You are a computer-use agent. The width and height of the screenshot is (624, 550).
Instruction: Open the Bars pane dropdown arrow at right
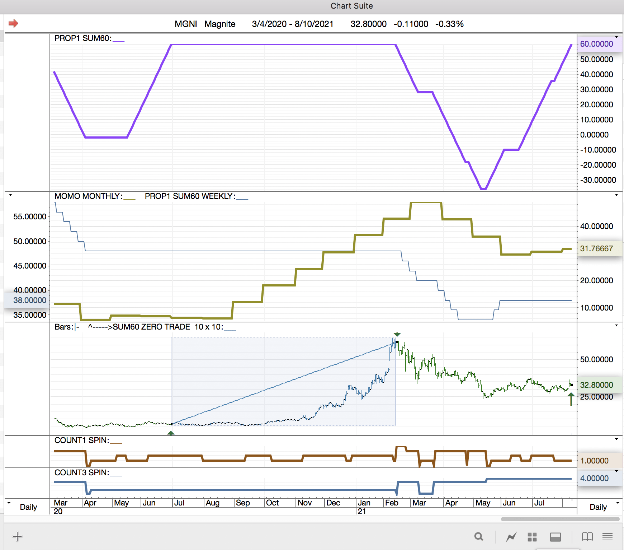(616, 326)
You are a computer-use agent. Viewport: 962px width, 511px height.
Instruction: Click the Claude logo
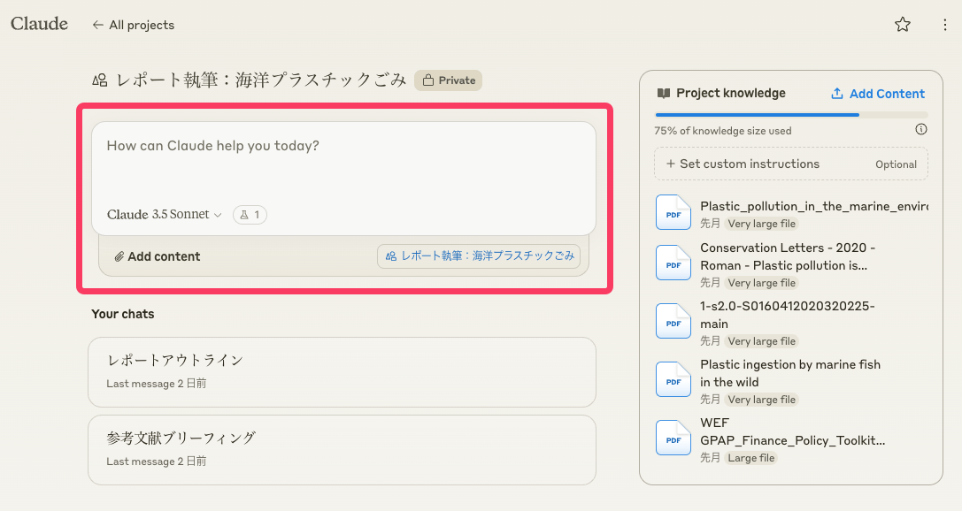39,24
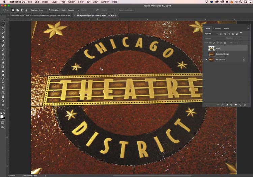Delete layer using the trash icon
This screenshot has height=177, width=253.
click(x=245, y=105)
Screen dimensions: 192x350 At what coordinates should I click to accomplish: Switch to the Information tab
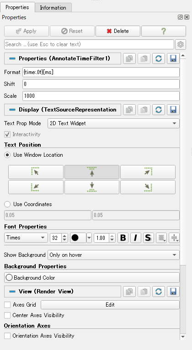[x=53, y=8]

==

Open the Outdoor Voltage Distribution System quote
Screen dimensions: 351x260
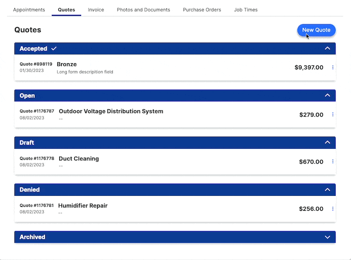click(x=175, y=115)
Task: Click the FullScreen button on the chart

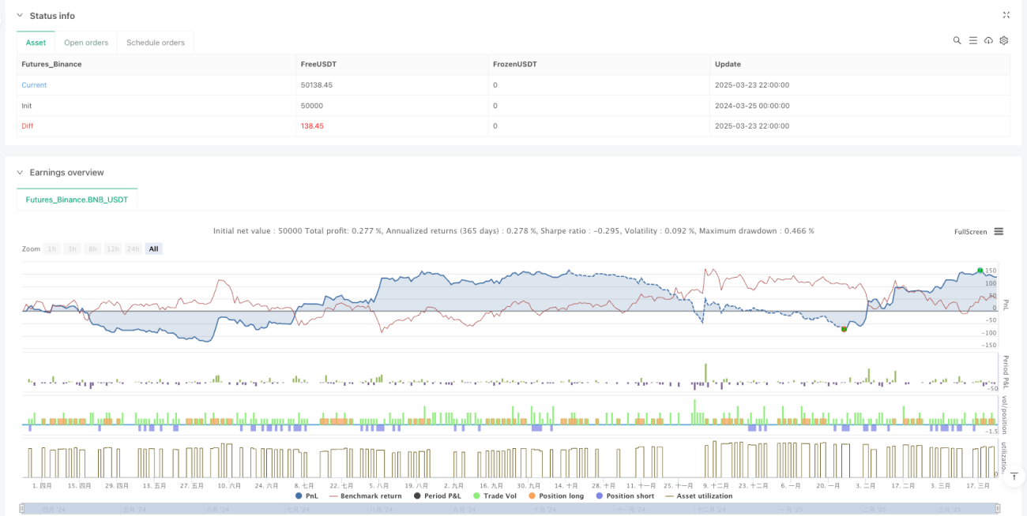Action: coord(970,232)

» Short problem: Rewrite the lines starting with the one that contains "You are a computer-use agent. The" and going on through the one that contains "[x=53, y=8]", swapping "Information tab" for "Details tab" and keeping everything else the same. Leave the pictures out.

» Reply to the exercise:
You are a computer-use agent. The width and height of the screenshot is (624, 550).
Instruction: Open the Bars pane dropdown arrow at right
(616, 326)
You are a computer-use agent. Viewport: 962px width, 511px height.
Instruction: Click the Claude logo
39,24
Delete layer using the trash icon
This screenshot has height=177, width=253.
click(x=245, y=105)
Screen dimensions: 192x350 At what coordinates should I click to accomplish: Switch to the Details tab
[x=53, y=8]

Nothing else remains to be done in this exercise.